11 February - 16 March 2014. An exhibition curated by Ian Murray, based on the tape recordings of his uncle George Muir, fisherman of Cellardyke.
George was born in 1909 at 29 Shore Street, Cellardyke where his parents John and Lisbeth (Keay) Muir lived, it being the house of his grandfather Geordie Keay. Later when he married Ina Ritchie, they lived for many years just across the road at number 33.
George spent all his life at sea, first as a laddie helping his grandfather in the yawl “Choise”, then at 15 years old as the cook on the steam drifter “Refloresco” with his father as skipper. He was a crewman on the “Agnes Gardner” and the “Menat” before joining the steam drifter “Spes Aurea”, fishing for herring and with great lines. In due course George got his skipper’s ticket and later became skipper of the trawler “Ocean View” working out of Granton.

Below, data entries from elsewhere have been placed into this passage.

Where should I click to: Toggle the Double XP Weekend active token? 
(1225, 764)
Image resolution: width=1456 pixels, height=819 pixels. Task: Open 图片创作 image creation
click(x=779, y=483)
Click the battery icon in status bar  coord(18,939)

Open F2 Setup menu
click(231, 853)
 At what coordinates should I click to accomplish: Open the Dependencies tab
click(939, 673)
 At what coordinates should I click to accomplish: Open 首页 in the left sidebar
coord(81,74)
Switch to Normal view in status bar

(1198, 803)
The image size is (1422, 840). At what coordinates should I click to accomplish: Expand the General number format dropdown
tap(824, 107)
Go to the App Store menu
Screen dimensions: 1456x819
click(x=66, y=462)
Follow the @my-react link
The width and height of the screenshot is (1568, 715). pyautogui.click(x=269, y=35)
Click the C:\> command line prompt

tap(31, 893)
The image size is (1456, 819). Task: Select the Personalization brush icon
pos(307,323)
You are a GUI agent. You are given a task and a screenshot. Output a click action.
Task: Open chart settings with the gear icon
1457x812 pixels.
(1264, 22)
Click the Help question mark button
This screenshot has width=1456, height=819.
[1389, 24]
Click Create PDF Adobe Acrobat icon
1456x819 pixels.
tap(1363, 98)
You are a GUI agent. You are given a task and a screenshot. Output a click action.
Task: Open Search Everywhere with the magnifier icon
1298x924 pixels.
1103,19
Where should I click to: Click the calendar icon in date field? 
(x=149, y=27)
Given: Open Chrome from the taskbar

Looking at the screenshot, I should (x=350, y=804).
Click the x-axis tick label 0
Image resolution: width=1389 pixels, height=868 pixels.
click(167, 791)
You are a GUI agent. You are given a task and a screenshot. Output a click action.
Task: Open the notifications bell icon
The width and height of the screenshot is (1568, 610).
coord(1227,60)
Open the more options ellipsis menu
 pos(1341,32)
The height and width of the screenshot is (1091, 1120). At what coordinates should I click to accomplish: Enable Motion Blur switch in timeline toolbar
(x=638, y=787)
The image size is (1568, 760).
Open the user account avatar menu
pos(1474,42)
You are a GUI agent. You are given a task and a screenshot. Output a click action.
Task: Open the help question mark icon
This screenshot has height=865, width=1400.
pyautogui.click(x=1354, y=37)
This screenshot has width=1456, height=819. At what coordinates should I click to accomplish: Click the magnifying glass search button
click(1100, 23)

He was persuaded by Peter Smith, maths teacher and passionate local historian, to record his memories of Cellardyke in its “heyday”. His earliest memories date from 1920 or so and, although all the boats were, by this time, based in Anstruther, most of the fishermen lived in Cellardyke.
His recollections take visiotrs on a journey through the streets of Cellardyke, recalling the skippers, their boats and many other businesses on the go in this period. Where possible, photographs of the 70 or so people named are on show, alongside information from George’s recordings.
The museum invites people to come and share their own memories of the time. Perhaps there are still photographs and other items stored away that could help to fill in the gaps in the story.